Director: Bryan Singer
Cast: Brandon Routh, Kate Bosworth, James Marsden, Kevin Spacey
Have I Seen it Before: Oh, sure. What else was there to do in 2006?
Did I Like It: I like Superman Returns. I think in many, many ways it is a throwback to another era of blockbuster spectacles, made at a time when every superhero film looked and felt like each other. Also, given that it turns out in addition to being a horrible sexual predator for decades, he is also one of the more undisciplined filmmakers produced by Hollywood in recent memory. Given his inherent sloppiness as a director, it’s a miracle any film he’s ever been associated with came together in any coherent way. That it is also a strangely personal film from a child of adoption about parentage and coming to grips with ones origin makes it worth at least some praise.
But I also dislike a lot of what is going on with the film. In fits and starts, it reaches to be the missing third movie in the Christopher Reeve series. I, too, have an affection for Superman (1978) and its sequel, so it’s slavish devotion to the work of Richard Donner is appreciated. It just doesn’t go for broke on the attempt. John Williams’ march is back in fine form, refrains from the planet Krypton make occasional cameos, and we even get a few tastes of “Can You Read My Mind,” and thankfully, no one takes a crack at a spoken-word rendition. But the musical motifs for Lex Luthor (Spacey, more ick easily available) are completely new and utterly bland. The failure of the score is made all the more frustrating by the fact that the new cues are courtesy of frequent Singer collaborator John Ottman, a composer whose work I’ve enjoyed in the past.
The space zoomy opening titles are straight out of the Donner films, Marlon Brando is conjured into the film using footage left over from Superman II, and the Fortress of Solitude that informs the film’s MacGuffin is straight out of John Barry’s original production design, but made impressively more alive by the special effects of the time. But the visual trappings stop there. Singer could have gone for broke and had this film look like a product of the late 70s and early 80s. Instead, it’s obviously a film made in the mid-2000s, and had abandoned all hope of being timeless halfway through opening weekend.
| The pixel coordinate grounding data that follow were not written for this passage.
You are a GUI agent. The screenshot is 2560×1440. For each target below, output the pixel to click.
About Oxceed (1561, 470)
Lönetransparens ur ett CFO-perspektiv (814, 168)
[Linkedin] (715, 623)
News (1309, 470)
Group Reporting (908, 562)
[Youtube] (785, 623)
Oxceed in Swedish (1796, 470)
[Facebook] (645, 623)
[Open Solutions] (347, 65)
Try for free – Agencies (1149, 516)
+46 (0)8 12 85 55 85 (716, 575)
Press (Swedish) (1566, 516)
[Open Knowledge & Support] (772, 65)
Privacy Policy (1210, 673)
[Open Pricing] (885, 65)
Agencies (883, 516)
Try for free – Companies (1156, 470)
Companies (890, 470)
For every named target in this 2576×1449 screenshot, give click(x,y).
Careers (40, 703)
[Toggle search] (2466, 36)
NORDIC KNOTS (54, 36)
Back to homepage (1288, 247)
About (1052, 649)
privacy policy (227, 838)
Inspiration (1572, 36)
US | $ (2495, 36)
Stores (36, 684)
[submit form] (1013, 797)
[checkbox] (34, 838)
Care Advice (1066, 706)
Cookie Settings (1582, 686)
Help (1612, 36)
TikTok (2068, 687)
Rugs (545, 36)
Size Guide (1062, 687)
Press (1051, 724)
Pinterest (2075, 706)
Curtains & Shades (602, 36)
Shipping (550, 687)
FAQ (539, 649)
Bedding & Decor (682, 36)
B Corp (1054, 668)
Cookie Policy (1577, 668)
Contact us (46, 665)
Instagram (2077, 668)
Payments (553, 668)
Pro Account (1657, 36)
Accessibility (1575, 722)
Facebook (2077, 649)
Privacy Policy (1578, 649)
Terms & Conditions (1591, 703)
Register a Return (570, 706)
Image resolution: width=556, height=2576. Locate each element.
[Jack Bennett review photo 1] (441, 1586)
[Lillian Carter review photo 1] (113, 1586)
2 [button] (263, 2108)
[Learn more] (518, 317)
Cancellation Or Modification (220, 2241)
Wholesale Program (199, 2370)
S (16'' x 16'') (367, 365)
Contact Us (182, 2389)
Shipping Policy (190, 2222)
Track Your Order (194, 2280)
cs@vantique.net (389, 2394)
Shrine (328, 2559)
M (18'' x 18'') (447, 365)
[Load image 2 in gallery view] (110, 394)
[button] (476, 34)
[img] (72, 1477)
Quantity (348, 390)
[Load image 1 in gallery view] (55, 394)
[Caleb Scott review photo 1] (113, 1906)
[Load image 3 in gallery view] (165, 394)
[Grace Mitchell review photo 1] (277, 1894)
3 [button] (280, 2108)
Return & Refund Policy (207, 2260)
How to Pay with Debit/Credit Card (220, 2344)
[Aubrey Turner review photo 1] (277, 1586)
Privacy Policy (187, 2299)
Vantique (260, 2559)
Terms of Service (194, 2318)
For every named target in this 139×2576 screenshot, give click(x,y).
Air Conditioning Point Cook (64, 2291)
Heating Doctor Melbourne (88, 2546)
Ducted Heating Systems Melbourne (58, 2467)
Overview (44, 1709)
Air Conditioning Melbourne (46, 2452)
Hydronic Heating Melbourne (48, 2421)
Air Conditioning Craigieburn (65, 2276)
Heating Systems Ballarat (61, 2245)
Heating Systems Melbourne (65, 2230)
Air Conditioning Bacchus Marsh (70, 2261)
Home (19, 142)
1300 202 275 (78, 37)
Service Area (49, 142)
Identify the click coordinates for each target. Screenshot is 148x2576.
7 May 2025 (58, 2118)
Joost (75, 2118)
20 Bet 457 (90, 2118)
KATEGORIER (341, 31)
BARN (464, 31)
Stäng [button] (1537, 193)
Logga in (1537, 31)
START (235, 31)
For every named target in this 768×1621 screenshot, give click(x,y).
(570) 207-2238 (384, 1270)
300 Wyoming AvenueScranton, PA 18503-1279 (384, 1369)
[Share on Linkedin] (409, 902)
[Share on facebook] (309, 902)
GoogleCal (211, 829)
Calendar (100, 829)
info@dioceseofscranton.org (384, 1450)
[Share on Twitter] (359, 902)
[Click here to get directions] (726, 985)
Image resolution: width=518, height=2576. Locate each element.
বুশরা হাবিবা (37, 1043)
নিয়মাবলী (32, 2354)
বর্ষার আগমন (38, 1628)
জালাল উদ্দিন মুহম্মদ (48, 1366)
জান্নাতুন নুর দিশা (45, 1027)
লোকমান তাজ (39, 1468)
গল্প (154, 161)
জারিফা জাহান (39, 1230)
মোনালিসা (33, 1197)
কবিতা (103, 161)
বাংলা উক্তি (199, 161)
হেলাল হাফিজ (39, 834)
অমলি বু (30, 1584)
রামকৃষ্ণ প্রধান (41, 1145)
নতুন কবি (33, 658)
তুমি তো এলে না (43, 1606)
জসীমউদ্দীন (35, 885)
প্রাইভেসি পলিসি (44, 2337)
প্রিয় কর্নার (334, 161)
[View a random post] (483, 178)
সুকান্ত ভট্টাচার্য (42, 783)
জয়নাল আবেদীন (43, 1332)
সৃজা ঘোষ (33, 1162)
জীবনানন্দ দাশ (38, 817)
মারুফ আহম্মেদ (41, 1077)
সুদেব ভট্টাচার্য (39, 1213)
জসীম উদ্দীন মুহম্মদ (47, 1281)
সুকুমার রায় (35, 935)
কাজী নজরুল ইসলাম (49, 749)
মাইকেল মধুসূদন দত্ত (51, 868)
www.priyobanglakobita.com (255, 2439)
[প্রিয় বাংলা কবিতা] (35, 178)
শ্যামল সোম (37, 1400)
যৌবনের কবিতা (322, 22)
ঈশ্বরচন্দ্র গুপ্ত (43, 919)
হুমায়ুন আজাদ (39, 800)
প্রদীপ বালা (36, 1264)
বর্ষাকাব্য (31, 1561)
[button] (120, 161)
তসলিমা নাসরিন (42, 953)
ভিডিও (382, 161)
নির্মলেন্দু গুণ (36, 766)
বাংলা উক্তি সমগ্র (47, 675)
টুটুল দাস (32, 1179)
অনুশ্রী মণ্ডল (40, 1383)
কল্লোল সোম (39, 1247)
Brandon Routh gets short shrift as the title character. He’s since proven himself an amiable presence on TV, and here he equates himself better than we all remember with the imminently unfair task of “being Christopher Reeve.” Kate Bosworth, on the other hand, not only channels nothing of Margot Kidder, she also practically sleepwalks through the role of Lois Lane, a choice which really should have put her at the bottom of the casting director’s list of potential choices for the role.
The film is just too flawed in key ways to fully recommend, and yet can’t be completely dismissed, either. Both the production of the film, and my reaction to it, are ultimately exercises in half measures.